Listokin:          He's affiliated with which entity?

Sheehan:          The temple up here on Livingston Avenue, Anshe Emeth.

Listokin:          The one on Livingston Avenue?

Berkhout:        Yeah.

Sheehan:          Everybody I know is dead. But those are couple of names that come to mind. I mean the walked the streets with us. They're very important.

Berkhout:        Hmm. Yeah.

Listokin:          Well, thank you.

Sheehan:          Just one other subject I was talking about banks, just to stress how unfortunate we all are in not having bank headquarters in New Jersey or whatever.
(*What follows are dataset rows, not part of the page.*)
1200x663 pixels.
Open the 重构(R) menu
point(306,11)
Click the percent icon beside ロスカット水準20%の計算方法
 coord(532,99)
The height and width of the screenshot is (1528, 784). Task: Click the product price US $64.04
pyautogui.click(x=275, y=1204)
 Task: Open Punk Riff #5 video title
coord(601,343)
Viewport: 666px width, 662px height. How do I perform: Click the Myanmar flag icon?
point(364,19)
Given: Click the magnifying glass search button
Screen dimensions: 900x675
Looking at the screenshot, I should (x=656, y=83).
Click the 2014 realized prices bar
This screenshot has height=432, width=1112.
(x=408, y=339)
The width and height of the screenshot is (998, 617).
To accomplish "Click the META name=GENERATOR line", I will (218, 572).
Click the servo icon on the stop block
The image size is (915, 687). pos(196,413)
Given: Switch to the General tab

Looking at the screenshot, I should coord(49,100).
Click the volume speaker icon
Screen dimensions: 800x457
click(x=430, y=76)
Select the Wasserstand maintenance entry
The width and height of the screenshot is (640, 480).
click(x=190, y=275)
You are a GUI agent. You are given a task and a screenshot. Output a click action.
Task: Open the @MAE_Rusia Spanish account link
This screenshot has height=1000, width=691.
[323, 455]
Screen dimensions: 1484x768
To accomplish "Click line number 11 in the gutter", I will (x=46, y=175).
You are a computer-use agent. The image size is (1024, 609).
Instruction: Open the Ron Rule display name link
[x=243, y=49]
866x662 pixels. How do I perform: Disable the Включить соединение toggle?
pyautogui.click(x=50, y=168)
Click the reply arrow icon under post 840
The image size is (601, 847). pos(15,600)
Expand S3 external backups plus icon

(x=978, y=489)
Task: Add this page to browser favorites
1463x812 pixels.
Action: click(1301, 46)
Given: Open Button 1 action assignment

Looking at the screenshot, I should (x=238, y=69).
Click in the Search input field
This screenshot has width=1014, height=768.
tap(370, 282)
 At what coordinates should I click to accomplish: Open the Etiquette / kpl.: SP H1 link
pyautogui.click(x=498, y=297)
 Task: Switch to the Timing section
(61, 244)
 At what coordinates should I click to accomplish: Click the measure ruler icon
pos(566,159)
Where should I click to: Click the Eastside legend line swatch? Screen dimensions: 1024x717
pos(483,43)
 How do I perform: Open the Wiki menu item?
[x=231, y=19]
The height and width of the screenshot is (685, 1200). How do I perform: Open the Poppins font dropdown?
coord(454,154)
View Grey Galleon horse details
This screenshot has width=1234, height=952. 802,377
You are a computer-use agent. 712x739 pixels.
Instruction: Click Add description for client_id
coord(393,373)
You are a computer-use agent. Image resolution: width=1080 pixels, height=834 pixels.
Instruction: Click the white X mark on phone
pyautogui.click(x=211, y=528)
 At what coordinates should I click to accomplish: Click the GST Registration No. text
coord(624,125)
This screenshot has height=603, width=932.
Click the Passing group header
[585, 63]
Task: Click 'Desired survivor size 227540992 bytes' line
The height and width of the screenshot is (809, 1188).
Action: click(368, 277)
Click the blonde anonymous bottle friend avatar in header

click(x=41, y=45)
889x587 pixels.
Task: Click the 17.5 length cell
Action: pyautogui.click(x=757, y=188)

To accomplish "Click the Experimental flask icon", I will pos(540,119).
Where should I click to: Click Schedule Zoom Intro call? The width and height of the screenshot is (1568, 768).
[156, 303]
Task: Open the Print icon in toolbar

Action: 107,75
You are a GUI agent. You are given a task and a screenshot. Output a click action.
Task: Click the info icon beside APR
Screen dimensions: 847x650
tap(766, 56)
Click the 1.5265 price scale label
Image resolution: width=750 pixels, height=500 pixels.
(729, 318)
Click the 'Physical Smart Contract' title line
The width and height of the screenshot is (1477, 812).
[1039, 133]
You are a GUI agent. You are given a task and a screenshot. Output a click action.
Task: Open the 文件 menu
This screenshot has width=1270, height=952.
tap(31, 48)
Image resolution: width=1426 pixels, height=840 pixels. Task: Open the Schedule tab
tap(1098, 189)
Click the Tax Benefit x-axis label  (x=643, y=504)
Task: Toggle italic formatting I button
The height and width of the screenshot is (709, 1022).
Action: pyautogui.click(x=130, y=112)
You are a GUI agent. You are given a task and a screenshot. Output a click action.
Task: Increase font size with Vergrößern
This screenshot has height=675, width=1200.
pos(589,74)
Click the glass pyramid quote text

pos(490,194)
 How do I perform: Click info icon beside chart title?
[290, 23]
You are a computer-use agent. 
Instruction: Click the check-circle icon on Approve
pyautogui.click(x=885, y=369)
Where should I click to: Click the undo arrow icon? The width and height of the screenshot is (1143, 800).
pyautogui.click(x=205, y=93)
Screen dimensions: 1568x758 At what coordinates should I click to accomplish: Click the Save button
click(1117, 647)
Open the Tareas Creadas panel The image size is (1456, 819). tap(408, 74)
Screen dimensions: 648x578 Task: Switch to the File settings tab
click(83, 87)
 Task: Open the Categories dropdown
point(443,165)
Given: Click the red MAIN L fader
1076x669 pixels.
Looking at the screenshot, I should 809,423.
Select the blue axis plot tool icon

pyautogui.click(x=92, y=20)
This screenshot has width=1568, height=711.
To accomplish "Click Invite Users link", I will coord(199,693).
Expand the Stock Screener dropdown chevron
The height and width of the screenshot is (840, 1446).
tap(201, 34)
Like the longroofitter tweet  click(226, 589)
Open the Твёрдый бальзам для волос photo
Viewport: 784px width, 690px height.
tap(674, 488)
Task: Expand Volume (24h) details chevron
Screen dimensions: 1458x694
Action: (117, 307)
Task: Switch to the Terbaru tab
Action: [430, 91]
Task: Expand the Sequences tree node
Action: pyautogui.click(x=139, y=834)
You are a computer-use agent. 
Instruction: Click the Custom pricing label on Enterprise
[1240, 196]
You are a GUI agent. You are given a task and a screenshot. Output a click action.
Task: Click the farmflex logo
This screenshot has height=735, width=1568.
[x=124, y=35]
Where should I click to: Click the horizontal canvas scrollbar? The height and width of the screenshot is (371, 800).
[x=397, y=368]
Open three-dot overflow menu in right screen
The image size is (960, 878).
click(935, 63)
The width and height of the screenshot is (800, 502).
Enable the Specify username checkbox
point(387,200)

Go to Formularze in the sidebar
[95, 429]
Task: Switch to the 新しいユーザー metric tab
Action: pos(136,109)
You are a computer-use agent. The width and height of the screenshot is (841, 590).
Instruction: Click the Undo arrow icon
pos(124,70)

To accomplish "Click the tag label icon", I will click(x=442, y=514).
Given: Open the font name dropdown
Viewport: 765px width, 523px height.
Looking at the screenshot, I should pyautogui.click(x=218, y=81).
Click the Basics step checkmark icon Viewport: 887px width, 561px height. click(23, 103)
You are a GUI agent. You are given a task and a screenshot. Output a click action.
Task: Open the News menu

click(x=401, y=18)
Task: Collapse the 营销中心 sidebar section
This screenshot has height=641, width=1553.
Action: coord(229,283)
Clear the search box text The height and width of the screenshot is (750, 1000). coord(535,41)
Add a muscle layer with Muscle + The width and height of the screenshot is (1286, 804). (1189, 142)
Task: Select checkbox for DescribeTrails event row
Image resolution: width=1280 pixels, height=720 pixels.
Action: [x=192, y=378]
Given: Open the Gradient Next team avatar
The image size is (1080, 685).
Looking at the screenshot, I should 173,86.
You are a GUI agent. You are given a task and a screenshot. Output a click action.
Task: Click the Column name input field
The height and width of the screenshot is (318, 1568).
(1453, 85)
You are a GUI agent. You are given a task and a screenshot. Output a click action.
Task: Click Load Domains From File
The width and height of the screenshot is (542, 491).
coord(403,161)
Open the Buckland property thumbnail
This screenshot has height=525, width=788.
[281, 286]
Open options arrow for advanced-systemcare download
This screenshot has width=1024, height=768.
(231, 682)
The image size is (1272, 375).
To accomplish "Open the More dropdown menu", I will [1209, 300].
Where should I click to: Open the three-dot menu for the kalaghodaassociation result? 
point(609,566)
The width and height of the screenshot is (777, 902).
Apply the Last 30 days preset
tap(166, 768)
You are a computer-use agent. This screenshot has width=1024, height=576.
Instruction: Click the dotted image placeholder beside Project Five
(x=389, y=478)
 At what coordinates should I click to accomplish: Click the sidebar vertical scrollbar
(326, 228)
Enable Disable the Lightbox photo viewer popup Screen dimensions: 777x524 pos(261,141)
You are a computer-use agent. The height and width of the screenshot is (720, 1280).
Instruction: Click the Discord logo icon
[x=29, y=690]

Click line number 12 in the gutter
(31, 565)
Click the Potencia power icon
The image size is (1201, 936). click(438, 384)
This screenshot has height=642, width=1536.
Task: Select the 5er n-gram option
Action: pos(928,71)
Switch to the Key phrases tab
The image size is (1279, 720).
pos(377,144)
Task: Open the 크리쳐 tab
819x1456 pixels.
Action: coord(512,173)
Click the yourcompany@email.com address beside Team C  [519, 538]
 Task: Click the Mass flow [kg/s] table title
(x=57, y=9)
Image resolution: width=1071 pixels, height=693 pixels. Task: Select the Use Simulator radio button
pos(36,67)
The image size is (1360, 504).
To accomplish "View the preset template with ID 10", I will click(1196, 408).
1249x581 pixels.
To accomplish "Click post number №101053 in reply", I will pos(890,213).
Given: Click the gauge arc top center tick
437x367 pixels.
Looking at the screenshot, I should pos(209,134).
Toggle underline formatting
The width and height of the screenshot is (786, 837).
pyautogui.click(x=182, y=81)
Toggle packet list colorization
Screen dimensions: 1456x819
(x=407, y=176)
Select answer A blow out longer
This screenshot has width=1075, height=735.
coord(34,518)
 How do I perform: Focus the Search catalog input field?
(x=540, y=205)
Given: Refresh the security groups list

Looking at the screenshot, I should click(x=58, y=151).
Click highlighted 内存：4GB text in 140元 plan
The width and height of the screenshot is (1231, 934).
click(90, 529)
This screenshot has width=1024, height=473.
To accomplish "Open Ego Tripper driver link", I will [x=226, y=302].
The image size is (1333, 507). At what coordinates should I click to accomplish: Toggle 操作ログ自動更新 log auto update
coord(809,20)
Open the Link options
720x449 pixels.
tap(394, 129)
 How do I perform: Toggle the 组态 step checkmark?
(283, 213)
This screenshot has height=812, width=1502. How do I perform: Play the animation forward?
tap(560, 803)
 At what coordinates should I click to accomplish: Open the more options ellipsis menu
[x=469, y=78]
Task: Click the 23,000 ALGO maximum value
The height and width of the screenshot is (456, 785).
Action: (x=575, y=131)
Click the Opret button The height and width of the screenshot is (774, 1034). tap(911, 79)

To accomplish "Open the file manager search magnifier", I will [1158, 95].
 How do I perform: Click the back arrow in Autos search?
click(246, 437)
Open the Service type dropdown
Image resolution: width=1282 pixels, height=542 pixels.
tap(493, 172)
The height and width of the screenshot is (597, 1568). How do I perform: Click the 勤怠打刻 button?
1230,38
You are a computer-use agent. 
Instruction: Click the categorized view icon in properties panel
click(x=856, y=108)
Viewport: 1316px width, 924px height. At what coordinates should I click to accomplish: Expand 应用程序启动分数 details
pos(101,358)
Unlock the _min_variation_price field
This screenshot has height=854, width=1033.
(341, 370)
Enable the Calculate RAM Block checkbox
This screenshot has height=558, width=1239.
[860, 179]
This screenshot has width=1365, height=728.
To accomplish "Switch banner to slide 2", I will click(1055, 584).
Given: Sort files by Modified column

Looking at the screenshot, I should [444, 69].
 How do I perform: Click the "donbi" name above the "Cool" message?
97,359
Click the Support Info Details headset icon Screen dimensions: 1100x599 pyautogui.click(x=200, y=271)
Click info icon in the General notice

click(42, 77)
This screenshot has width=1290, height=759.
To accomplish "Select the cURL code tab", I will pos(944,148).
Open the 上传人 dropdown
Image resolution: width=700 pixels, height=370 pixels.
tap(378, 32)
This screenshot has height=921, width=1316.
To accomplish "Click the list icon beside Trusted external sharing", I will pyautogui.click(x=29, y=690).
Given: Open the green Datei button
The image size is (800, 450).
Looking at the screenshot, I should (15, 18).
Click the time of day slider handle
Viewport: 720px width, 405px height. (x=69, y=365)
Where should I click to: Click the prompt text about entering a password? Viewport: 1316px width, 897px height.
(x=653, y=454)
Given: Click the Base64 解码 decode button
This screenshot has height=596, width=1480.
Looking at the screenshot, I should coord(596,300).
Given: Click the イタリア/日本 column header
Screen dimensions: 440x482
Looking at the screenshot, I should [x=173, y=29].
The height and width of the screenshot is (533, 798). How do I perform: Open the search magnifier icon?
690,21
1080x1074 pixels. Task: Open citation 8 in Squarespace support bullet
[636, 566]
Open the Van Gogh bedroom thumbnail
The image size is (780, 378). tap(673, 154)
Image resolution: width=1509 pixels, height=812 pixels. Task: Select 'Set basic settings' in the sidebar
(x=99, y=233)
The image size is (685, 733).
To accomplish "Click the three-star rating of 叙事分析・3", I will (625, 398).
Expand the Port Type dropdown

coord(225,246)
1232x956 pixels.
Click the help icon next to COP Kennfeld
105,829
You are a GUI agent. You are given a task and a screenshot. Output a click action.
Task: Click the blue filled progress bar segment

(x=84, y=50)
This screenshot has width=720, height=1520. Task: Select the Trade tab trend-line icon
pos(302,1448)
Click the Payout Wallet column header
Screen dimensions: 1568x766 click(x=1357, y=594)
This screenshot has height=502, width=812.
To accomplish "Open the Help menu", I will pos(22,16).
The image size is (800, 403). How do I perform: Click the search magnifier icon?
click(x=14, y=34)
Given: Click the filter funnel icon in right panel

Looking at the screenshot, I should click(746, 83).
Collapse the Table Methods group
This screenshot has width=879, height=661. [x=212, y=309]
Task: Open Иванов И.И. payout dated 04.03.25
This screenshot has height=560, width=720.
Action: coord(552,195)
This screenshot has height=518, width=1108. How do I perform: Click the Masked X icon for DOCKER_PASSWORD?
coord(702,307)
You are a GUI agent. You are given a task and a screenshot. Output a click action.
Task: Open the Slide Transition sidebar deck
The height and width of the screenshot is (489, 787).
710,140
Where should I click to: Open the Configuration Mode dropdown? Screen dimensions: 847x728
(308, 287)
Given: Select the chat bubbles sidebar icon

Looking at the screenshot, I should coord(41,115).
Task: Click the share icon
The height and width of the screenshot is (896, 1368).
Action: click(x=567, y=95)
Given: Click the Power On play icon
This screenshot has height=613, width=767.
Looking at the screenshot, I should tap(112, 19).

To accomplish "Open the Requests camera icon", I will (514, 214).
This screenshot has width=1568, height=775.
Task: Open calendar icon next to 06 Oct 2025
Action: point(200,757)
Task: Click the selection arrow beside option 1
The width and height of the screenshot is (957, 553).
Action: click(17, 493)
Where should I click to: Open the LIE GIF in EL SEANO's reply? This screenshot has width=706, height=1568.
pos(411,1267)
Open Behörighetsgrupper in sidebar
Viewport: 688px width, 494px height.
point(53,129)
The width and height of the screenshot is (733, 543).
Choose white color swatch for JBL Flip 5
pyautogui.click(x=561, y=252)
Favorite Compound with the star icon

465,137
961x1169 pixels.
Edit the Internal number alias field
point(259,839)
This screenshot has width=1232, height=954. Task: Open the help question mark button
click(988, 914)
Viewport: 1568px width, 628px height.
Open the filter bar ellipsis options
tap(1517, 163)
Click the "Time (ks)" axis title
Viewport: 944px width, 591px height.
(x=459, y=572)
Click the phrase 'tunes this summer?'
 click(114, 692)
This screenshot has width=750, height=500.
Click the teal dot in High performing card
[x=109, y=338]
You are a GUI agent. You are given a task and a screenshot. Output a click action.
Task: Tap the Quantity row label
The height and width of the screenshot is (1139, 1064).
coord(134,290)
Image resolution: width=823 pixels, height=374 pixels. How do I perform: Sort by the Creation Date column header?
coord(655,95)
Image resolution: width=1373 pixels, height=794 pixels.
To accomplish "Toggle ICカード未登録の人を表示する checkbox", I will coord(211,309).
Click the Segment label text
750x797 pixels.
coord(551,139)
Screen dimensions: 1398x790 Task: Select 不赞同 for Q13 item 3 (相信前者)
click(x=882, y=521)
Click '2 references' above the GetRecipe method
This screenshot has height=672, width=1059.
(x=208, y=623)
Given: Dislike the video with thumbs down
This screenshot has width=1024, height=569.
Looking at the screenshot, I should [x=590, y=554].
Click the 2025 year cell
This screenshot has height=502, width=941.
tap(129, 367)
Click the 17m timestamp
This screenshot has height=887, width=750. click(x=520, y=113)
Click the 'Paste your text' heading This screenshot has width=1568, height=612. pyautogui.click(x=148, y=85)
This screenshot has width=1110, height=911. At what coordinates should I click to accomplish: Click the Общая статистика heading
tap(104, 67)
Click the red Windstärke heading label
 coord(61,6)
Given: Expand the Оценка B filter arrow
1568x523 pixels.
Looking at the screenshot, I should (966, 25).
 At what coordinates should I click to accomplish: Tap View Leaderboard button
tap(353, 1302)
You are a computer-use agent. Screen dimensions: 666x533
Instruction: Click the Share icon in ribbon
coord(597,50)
I did the first housing bond issue for the HFA in New Jersey, and just prior to that they had the bond issue for the Meadowlands, and almost at the eleventh hour, all the New York banks pulled out, and so we lost the financing for the Meadowlands, and the governor was able to call together the New Jersey banks and they were – I mean otherwise it was dead, or was to be killed, and it was the New Jersey banks that stepped up and hence the Meadowlands got to be built. And without taxpayer money I might add. And then when they did the housing bond issue that we offered it to the New Jersey banks, and we met right here in the New Brunswick City Hall, and we had Bob Ferguson, Fidelity Bank, we had First Jersey out of Jersey City, Tom Stanton [oh, it doesn't matter,] and then there was another bank . . .

Berkhout:        Core States or Summit?

Sheehan:          No, I don' remember those particularly. I remember the two First Jersey and Fidelity in Newark, and . . .

Listokin:          Commerce Bank?

Sheehan:          No, it was before Commerce. I tell you I'm really old. Anyway, my point is – and some of the New York banks as well. And they met here, and we were introducing the bond issue, and we were talking about the state of New Jersey and it couldn't be better, and you've never seen a group of grown men – needless to say there were no women in the group – sitting on their hands and the silence get longer and longer and longer, and it was going to fail, because we had no financing. [ . . . ] Tom Stanton stood up and said "Well, I'll buy 10 million," and that broke the logjam, and we had a successful housing bond issue. There is no Tom Stanton today.

Listokin:          It was just viewed as just too risky or too new?

Sheehan:          And who am I to support housing in New Jersey? And you wouldn't get the bank president from North Carolina to come up and help you in buying it. That's what I'm saying to you, and this international, global reach, you know, that Rutgers, for one, is so proud of, leaves something in the dust in terms of community responsibility.

Berkhout:        Right.

Sheehan:          So I'm sorry, I took too long, I enjoyed running down Memory Lane with you.

Listokin:          Actually – your comments on the banks. We did some study on what was called the Philadelphia Plan. This was the Philadelphia banks, who were one of the first to offer mortgages if there was an urban area, if there was a foreclosure on the block. They didn't just say, "That's the end of it, etc." And it was Philadelphia banks, which had a tradition of, you, know, Philadelphia and that, savings banks, and so those were all bought out by the national and regional banks, and we lost that immediacy of people . . .

Sheehan:          That's exactly what I'm talking about.

Listokin:          Of people sitting around the table and saying what are you going to do to help Philadelphia? Or, I know, that neighborhood and it's, I can vouch for it . . .

Sheehan:          That's what makes me feel so sad. I mean there was a lot of greed and a lot of speculation and a lot of bad, bad stuff with this current mortgage crisis, but there was also a lot poor souls that – I mean who in your right mind would sign up for a no money down, no principal payment due mortgage? But there doesn't always have to be a penalty for stupidity, and nobody can – they can't talk to anybody because the minute mortgage went in the front door, it went out the back door and was sliced and diced up.

Berkhout:        You know what there's one thing I forgot. I have a little form that I need your signature on, because we . . .

Sheehan:          Now I told you, you were going to need those movies!

Berkhout:        Just to get your permission . . .

[end of recording]

Note Interviewee's changes indicated between [   ].